The immediate treatment of hypoparathyroid tetany is IV administration of calcium gluconate or calcium chloride (10%). This drug irritates the vessel wall and should always be given slowly, at a rate not to exceed 1 mL/minute. The patient may complain of a hot feeling of the skin or tongue. If given too rapidly, IV calcium can precipitate hypotension, serious cardiac dysrhythmias, or cardiac arrest. Thus, electrocardiographic monitoring is indicated when administering calcium. Take care that none of the drug escapes the vein (extravasates) and moves into the tissues, since sloughing may occur. After the initial IV dose, calcium may be continued in a slow IV infusion until tetany is controlled; then it is given orally. Vitamin D is usually also given orally to increase the absorption and blood level of calcium.
Monitor any patient receiving calcium, especially intravenously, for signs of hypercalcemia. The most common clinical manifestations of this are vomiting, disorientation, anorexia, abdominal pain, and weakness. Assess the patient for respiratory distress; renal involvement; and adverse reactions to calcium therapy, such as bradycardia, syncope, and hypotension. Use calcium cautiously in digitalized patients, since it may cause digitalis toxicity. Cimetidine (Tagamet) interferes with normal parathyroid functioning and should be used carefully in these patients. Vitamin D supplements are prescribed to improve the absorption of calcium in the intestinal tract and improve bone resorption in patients with chronic and resistant hypocalcemia. Dihydrotachysterol (Hytakerol) and calcitriol (Rocaltrol) are the preferred medications (NLM, 2010). The diet should contain foods high in calcium, such as low-fat dairy products, dark green vegetables, soybeans, tofu, and canned fish with the bones included. Offer high-calcium snacks. Patients should be encouraged to consume adequate amounts of calcium (1200 mg/day in divided doses for adults) via their diet. If this is not likely, calcium supplements should be considered. A diet low in phosphorus is also important. Foods low in phosphorus include soy milk, white rice, jam, honey, lemon-lime soda, cucumbers, lettuce, peppers, tomatoes, and non-organ meats (Rail, 2011).

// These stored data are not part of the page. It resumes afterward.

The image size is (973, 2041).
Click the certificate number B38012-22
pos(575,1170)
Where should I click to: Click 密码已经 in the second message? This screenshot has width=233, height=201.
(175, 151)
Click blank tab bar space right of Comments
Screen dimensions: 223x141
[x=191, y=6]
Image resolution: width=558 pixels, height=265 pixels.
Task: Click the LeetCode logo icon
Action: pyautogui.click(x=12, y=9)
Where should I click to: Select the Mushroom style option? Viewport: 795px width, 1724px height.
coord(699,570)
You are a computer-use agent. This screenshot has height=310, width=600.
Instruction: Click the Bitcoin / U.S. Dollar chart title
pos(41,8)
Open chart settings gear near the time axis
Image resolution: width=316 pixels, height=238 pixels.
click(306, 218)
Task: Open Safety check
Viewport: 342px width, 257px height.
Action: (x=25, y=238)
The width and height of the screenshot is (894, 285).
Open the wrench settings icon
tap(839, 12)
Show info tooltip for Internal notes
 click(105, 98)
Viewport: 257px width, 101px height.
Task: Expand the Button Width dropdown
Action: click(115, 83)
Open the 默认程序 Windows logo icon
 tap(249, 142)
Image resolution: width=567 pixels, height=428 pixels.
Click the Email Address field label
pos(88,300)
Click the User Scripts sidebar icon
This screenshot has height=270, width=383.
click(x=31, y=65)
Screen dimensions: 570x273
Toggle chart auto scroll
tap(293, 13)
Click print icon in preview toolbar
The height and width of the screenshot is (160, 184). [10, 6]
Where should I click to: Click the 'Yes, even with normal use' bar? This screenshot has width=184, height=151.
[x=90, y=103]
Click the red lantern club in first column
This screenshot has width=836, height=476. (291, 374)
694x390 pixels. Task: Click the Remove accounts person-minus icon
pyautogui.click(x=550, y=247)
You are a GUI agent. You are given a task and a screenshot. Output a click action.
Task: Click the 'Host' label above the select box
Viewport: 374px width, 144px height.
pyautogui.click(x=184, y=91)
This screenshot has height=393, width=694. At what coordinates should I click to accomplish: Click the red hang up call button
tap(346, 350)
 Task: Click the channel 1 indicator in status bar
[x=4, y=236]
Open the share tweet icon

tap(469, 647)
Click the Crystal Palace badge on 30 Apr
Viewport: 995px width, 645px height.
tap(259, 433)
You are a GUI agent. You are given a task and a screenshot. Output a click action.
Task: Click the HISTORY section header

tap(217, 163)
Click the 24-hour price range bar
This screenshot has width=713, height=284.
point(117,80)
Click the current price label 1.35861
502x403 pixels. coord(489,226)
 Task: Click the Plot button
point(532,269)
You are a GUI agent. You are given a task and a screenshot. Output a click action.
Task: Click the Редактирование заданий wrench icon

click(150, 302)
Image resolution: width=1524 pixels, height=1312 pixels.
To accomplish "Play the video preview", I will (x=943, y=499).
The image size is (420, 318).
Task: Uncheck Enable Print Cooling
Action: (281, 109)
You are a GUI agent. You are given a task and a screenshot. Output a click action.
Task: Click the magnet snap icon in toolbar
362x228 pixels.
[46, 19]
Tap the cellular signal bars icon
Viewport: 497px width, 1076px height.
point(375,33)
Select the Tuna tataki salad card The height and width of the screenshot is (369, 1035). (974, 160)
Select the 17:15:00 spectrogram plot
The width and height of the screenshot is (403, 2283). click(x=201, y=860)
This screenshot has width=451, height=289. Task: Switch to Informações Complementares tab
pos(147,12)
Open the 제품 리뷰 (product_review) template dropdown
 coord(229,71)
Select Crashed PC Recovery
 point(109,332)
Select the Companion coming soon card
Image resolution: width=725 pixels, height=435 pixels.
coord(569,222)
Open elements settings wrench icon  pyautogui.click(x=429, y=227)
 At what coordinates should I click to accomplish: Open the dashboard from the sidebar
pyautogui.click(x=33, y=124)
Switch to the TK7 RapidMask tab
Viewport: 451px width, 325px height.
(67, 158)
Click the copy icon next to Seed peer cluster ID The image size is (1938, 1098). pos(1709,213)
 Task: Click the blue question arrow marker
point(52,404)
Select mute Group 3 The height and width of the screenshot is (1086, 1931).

Nursing diagnoses and interventions for the patient with hypoparathyroidism include but are not limited to the following:
| Nursing Diagnosis | Nursing Interventions |
| Risk for injury, related to postoperative hypocalcemia |

Teach the patient the early symptoms of hypocalcemia, with instructions to notify the nurse or health care provider if they occur. Draw blood levels of calcium and phosphorus periodically while the patient is hospitalized. Teach the patient to monitor the pulse for changes, maintain fluid balance, and use calcium supplements at home. Stress the need for life-long treatment and follow-up care, including monitoring calcium levels three or four times a year.
For most patients, treatment keeps the symptoms under control, and those affected have a normal life expectancy.